While cleaning out my clothes, I found an old sweater in the back of a drawer that I bought at least ten years ago and probably hadn’t worn in five. It was definitely not my style any more, and yet my hand refused to put it in the donation pile. So I took the book’s advice and thought about its role in my life.
I realized I was so attached to it because it was one of the first pieces of clothing I had ever bought for myself, during my first year in college (I largely subsisted on a diet of free T-shirts prior), and it felt comfortable and confident and different at the time. I had since developed my own style and no longer needed it, but it had helped me explore my style and develop agency, and was a link to that time of growth. Having processed this part of myself, I was suddenly completely ready to let it go.
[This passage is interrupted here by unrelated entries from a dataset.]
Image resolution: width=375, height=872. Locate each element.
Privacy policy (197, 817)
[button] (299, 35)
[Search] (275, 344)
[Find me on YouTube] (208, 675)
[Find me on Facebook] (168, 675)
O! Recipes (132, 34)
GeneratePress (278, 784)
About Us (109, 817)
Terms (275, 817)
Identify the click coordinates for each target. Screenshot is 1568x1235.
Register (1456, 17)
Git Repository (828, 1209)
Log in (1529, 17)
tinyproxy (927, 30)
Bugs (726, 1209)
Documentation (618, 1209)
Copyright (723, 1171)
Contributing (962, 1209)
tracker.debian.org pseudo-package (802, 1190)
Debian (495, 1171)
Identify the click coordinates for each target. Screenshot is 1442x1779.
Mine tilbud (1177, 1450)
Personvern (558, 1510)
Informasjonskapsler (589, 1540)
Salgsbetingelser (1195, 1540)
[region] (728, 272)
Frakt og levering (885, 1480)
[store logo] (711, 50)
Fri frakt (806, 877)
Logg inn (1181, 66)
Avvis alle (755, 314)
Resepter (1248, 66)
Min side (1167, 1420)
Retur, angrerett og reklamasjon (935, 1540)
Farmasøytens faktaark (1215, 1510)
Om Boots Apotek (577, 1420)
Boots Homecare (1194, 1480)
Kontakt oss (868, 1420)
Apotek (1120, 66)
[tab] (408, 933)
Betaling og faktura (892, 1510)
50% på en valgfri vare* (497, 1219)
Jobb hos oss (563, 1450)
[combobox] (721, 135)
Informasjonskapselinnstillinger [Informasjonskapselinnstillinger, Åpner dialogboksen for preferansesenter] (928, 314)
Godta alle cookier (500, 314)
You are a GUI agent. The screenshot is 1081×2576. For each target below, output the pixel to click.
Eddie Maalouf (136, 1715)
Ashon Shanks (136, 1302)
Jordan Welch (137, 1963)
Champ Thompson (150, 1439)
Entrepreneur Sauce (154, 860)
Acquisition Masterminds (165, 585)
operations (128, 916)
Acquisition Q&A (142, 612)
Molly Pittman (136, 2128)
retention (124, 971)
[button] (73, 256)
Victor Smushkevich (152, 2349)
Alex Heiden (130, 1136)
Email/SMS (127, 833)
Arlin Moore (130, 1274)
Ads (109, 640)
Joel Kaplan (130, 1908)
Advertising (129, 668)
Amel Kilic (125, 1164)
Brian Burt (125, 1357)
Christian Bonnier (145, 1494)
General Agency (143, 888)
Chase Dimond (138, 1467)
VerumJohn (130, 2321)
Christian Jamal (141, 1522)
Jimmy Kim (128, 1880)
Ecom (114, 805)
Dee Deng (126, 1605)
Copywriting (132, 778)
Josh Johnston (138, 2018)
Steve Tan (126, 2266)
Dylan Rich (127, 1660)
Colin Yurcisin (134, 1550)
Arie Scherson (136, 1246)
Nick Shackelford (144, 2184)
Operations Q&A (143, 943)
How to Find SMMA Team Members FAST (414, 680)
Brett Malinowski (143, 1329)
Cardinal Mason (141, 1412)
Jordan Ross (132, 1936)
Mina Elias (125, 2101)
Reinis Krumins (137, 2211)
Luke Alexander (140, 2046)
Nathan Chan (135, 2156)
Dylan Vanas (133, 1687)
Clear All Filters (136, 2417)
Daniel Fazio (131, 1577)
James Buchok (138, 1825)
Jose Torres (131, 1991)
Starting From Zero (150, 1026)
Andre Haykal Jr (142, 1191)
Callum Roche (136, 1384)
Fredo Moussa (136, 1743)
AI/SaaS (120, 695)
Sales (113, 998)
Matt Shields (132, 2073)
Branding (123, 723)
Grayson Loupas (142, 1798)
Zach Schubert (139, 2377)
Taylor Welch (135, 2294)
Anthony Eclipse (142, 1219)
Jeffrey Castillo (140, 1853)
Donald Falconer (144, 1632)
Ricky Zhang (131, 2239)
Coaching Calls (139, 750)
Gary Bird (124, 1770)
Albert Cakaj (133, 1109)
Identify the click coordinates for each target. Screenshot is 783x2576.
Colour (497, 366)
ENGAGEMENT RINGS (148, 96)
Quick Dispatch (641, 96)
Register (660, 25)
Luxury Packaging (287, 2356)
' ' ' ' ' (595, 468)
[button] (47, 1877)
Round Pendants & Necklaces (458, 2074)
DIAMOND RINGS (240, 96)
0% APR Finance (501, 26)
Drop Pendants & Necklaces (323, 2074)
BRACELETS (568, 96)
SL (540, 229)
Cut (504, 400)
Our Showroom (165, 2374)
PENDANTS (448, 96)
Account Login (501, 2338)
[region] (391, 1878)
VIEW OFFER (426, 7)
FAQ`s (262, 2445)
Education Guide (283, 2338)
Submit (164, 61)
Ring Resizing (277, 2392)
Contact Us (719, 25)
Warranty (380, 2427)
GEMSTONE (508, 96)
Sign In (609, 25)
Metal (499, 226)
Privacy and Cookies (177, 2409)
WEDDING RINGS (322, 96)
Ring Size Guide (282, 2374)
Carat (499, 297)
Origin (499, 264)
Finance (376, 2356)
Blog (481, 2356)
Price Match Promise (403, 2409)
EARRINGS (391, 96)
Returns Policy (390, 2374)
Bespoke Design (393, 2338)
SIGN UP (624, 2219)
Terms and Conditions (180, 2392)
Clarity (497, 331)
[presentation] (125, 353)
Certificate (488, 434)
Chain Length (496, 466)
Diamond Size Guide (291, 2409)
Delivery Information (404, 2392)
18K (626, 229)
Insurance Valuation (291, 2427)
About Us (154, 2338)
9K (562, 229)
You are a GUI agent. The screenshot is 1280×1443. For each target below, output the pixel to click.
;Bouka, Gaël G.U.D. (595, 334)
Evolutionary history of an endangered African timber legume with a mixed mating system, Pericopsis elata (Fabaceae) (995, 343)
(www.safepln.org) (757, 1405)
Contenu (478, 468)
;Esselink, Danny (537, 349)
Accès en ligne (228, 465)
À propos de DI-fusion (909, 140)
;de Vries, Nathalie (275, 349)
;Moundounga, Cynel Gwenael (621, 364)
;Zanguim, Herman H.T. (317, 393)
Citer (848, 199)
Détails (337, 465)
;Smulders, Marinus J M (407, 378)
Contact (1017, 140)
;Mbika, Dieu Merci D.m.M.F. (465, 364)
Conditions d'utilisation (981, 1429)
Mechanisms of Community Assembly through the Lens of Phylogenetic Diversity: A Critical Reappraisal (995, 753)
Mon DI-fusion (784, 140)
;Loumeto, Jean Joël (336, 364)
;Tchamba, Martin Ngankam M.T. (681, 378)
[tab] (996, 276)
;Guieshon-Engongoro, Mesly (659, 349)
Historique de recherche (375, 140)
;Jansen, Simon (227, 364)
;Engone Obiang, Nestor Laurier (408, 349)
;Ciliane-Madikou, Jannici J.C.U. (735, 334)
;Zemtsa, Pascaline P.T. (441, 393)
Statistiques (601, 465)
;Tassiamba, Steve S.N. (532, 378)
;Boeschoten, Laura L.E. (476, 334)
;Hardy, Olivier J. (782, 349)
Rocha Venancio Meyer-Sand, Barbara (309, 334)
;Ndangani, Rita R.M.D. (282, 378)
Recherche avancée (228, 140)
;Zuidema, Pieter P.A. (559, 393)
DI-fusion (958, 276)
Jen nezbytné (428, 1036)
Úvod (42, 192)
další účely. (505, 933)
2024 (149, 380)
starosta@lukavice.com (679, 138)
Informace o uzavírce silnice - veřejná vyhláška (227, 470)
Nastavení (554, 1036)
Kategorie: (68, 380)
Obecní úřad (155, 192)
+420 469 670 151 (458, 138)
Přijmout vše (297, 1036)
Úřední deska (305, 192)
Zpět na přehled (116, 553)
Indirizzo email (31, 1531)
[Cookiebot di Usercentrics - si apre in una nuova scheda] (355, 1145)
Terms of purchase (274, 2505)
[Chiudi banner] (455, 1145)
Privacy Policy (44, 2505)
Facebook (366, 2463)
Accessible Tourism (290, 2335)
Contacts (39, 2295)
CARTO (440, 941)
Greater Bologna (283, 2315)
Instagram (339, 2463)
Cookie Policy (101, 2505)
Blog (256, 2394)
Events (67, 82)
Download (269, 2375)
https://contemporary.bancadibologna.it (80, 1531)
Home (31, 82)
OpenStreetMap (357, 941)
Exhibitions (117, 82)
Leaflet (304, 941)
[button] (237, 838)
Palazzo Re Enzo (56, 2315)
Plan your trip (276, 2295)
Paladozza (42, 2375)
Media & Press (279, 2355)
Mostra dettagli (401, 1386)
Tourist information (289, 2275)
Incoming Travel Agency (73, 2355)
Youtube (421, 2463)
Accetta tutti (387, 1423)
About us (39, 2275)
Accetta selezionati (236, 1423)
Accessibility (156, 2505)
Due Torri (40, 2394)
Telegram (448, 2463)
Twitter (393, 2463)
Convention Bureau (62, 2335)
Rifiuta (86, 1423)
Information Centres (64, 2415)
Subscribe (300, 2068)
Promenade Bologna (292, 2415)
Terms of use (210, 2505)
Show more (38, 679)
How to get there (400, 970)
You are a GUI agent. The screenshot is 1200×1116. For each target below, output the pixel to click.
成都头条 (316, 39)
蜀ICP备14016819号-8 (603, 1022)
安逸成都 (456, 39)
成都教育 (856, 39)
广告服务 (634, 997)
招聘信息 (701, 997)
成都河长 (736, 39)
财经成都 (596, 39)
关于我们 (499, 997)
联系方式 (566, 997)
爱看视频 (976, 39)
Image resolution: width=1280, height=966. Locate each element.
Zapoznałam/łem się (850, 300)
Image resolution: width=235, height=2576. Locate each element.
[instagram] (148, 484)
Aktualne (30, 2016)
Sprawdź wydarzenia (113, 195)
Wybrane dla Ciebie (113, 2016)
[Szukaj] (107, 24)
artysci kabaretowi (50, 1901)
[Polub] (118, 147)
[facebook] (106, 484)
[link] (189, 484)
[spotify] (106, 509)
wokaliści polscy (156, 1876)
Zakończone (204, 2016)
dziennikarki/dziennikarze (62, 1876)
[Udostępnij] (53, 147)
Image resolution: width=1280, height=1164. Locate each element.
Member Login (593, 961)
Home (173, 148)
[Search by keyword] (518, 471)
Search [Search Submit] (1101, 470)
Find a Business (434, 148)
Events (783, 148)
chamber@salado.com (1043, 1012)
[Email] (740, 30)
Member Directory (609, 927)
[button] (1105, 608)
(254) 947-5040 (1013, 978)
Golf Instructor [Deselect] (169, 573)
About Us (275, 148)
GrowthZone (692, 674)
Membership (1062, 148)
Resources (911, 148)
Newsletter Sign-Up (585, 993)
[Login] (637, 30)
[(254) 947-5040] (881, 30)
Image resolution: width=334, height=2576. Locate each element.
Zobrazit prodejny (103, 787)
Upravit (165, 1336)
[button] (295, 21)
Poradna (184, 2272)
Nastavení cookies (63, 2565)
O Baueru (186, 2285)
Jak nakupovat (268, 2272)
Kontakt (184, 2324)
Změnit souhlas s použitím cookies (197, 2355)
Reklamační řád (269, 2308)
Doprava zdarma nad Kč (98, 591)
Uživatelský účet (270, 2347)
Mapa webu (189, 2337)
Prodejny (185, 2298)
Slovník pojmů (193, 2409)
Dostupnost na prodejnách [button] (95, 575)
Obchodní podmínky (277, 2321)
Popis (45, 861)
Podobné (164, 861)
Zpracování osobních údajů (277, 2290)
Well-loved and well-used daily objects are comforting, and not having to dig through other objects to get to them feels streamlined. Opening my pants drawer and not seeing any pants that I secretly hate is wonderful. Owning fewer objects (still working on it) that make me feel guilty about a thing I said I’d do someday-aka-never feels light and freeing. I unearthed many useful things which I will probably never use, and managed to let go of. But I also unearthed many useful things which I’d forgotten about for years, and have actually started using with enthusiasm, like my violin.
I was kind of lenient on the first pass purging through my hoard, and even left a whole mess of categories unpurged, which is a big tidying no-no. But doing a first pass got me over the initial fear of letting go of stuff, and I’m excited to finish tidying all the way and be more intentional about my life.
You know the drill; go live your best life and all that.